In 2018, the Wall Street Journal published an opinion editorial titled Models Will Run the World. (Cohen, Steven A. and Granade, Matthew W. (April 2018) Models Will Run the World https://www.wsj.com/articles/models-willrun-the-world-1534716720) The author concluded that the impact of software development on business, commonly called the Digital Transformation, was ready to transition to the next phase of maturity. That level is intelligent applications with embedded machine learning technology. Intelligent applications that incorporate the predictive power of these data analytics models is one of the most common forms of applied artificial intelligence (AI). These same concepts are being developed in this transition from the last industrial revolution. This transition is fueled by digital transformation to the current industrial revolution, and depends on developing intelligent cyber-physical systems that are based on AI principles.
Machine Learning Operations (MLOps) is an attempt to build on the success of Dev/Ops while recognizing that managing the deployment of production class machine learning models has key differences. These differences depend on how tightly integrated the model is with the application or service that uses it. The following figure shows a loosely coupled application where the model serving is hosted on a separate platform from the service that uses the model. In this diagram, the service calling into the model is a process running unattended on an event streaming platform.
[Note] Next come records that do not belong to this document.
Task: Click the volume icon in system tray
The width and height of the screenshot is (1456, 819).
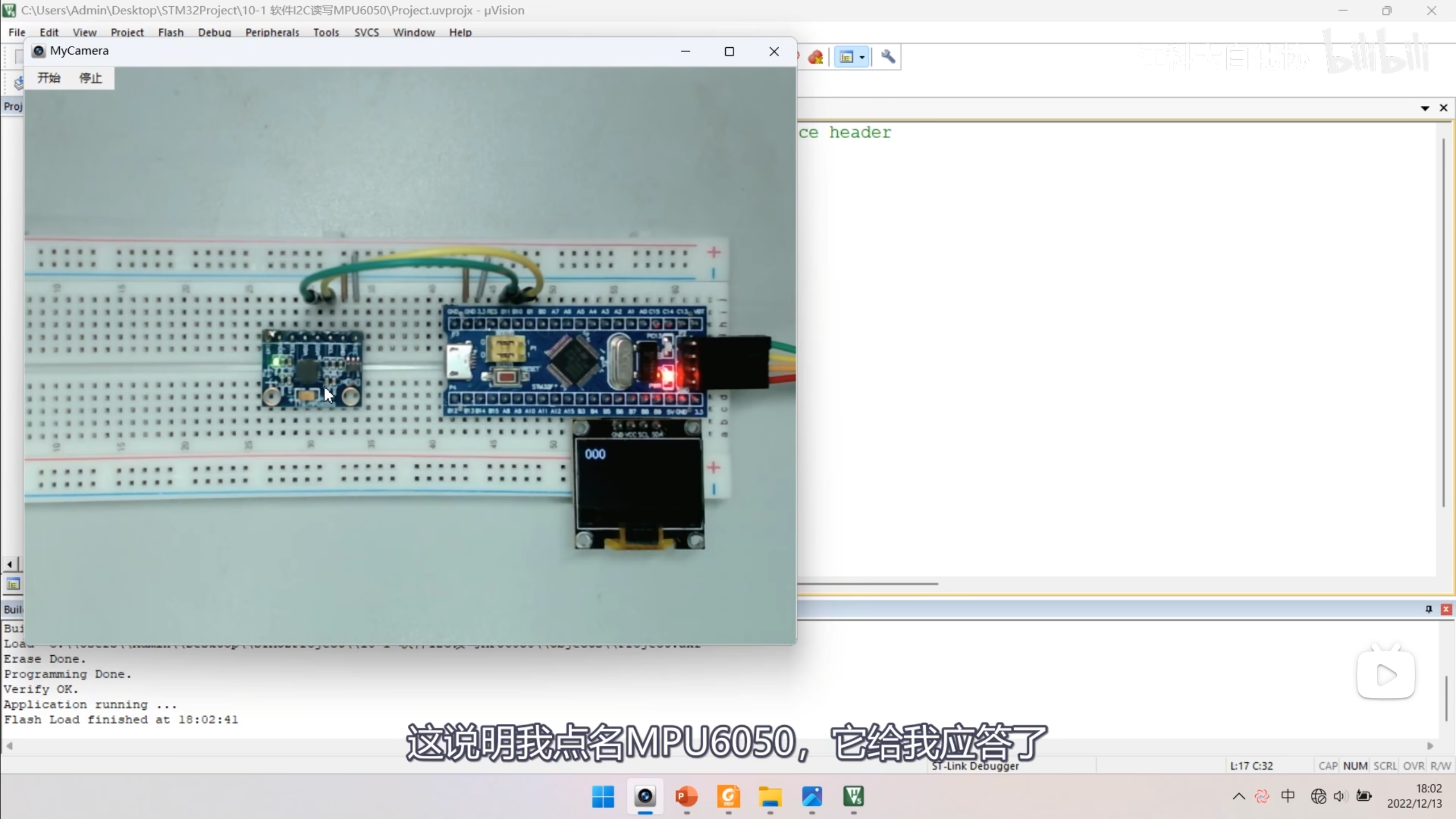Action: click(x=1340, y=796)
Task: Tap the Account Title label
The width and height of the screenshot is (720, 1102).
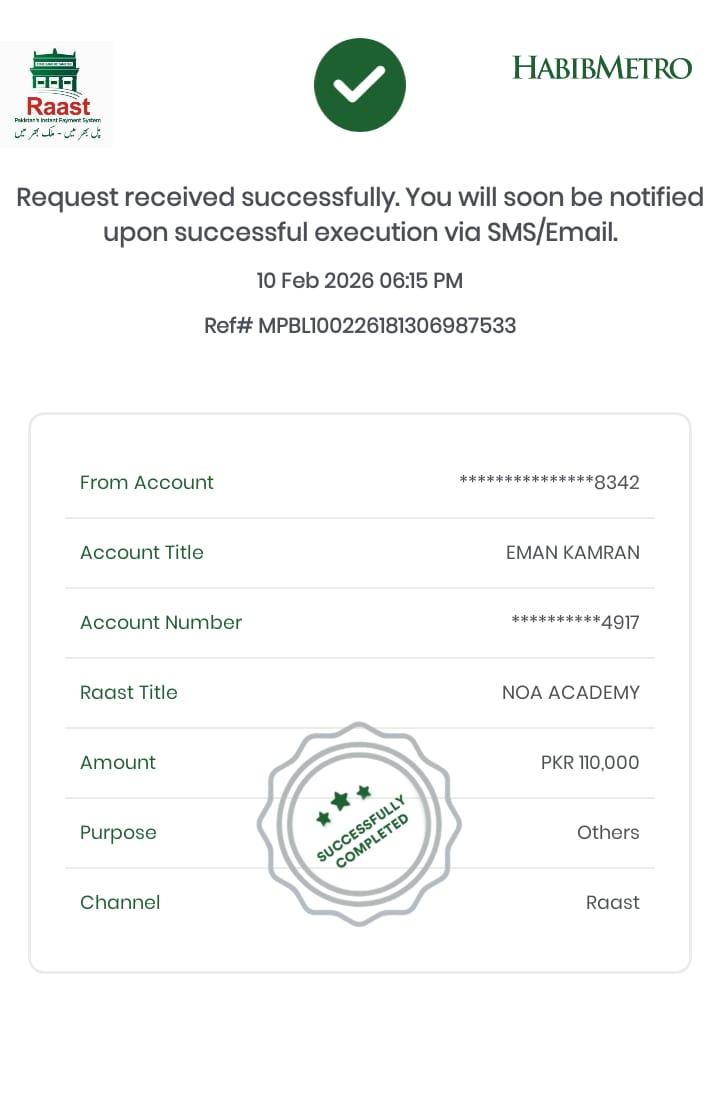Action: point(142,553)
Figure 8: Loosely-coupled application
The languages and toolsets that are used for the streaming service and model hosting are decoupled using a lightweight REST interoperability layer. The requirement to deploy and manage two independent platforms adds to the complexity of this model. The complexity increases if this solution is deployed at an edge location where it is desirable to have the smallest maintenance footprint possible.
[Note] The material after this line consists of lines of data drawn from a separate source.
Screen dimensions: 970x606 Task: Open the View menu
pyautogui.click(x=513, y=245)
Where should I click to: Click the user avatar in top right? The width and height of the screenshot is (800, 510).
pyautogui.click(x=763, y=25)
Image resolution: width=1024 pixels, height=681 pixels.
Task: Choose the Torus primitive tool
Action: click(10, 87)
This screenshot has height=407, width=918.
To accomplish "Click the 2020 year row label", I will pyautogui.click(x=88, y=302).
The deployment of a tightly coupled application and model is at the other end of the spectrum. Java is still the language with the most support for integrating machine learning and application development. There are several modeling frameworks that support exporting trained models into Java classes that can be linked into an application project before compilation. Data scientists will typically use Python, R, or Scala for data preparation, model development, and model training.
Many Python and R machine learning libraries have features for exporting trained model objects that can be imported and used in other server environments. This approach requires carefully managing both the language and model library dependencies on the target platforms. Container virtualization and management tools make this job easier, but there are still other challenges that must be addressed. Applications that are developed in compiled languages must access these model objects that will run in a separate process on the server. This approach adds more dependencies for libraries that support the remote calls and has significant performance overhead. These examples are a few of many issues that lead to unreliable and failed deployment of models into production environments. These challenges are especially complicated when working with distributed application environments with few support resources at the remote sites like IIoT.
After the model is trained with a framework that supports creation of Java objects from trained models, the data scientist exports a model object (the structure and parameters of the model) to a text formatted Java class. Before some frameworks added this feature, software developers would hand code the model structure with embedded parameters before building the final application.